[Items from a data source]
§

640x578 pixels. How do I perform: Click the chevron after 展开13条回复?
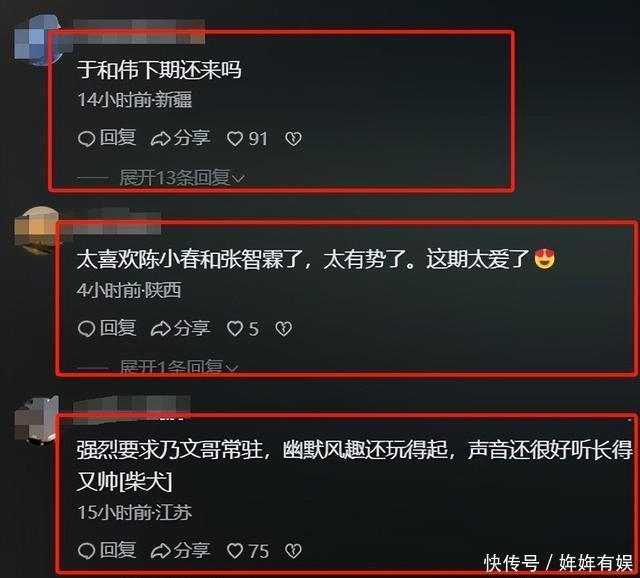[238, 179]
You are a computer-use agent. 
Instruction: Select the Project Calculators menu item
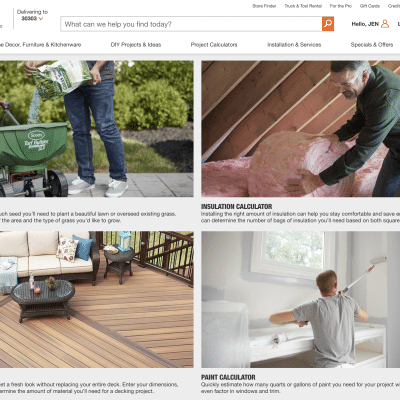[214, 45]
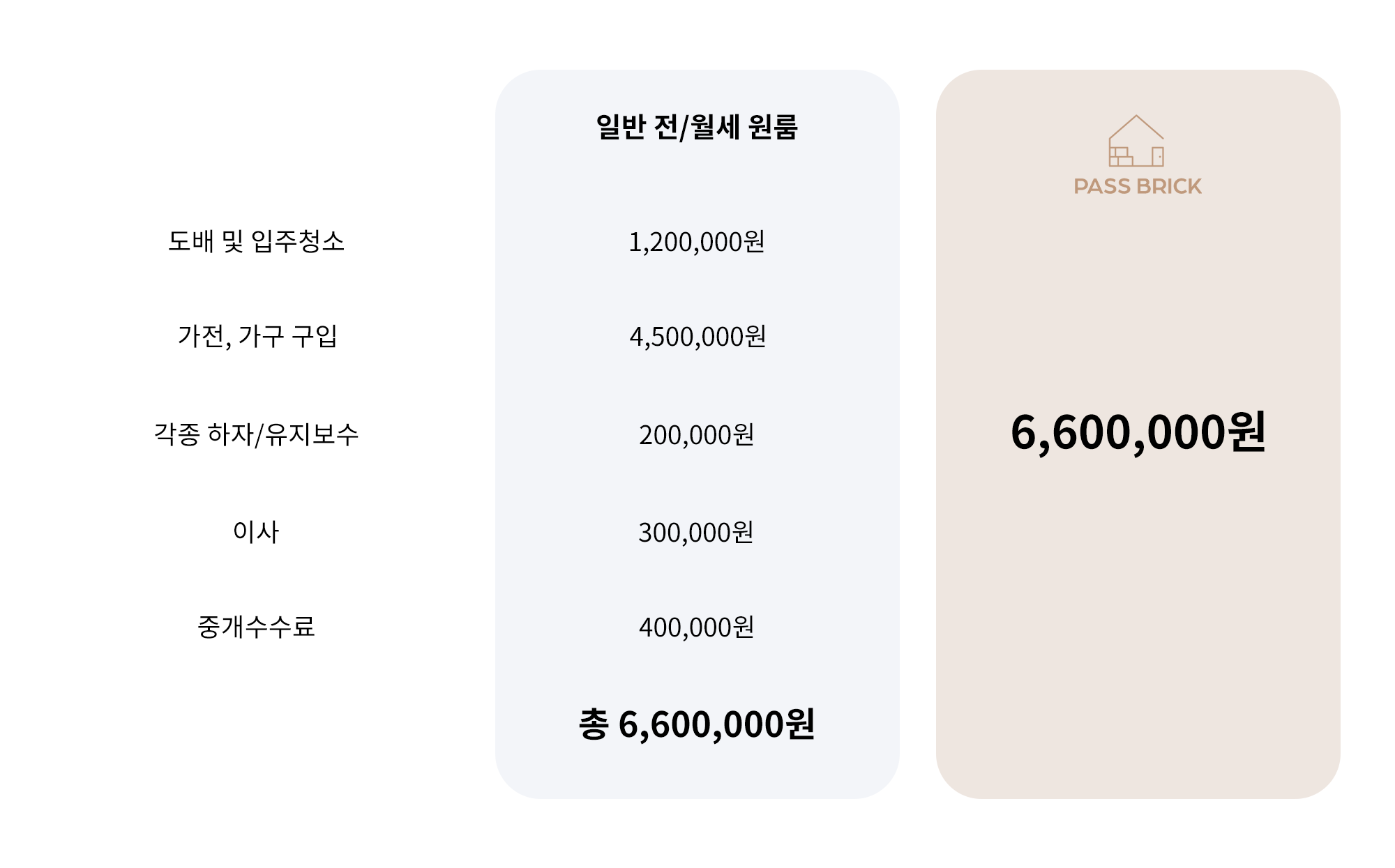Click the beige Pass Brick card background
The height and width of the screenshot is (868, 1395).
point(1138,627)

§

Rewrite the records above with "computer-use agent" renamed to "screen-navigation agent" and everything else unchanged, leaving out the pictures.

640x578 pixels. How do I perform: Click the chevron after 展开13条回复?
[238, 179]
You are a screen-navigation agent. 
Instruction: Select the Project Calculators menu item
[214, 45]
Click the beige Pass Brick card background
The height and width of the screenshot is (868, 1395).
point(1138,627)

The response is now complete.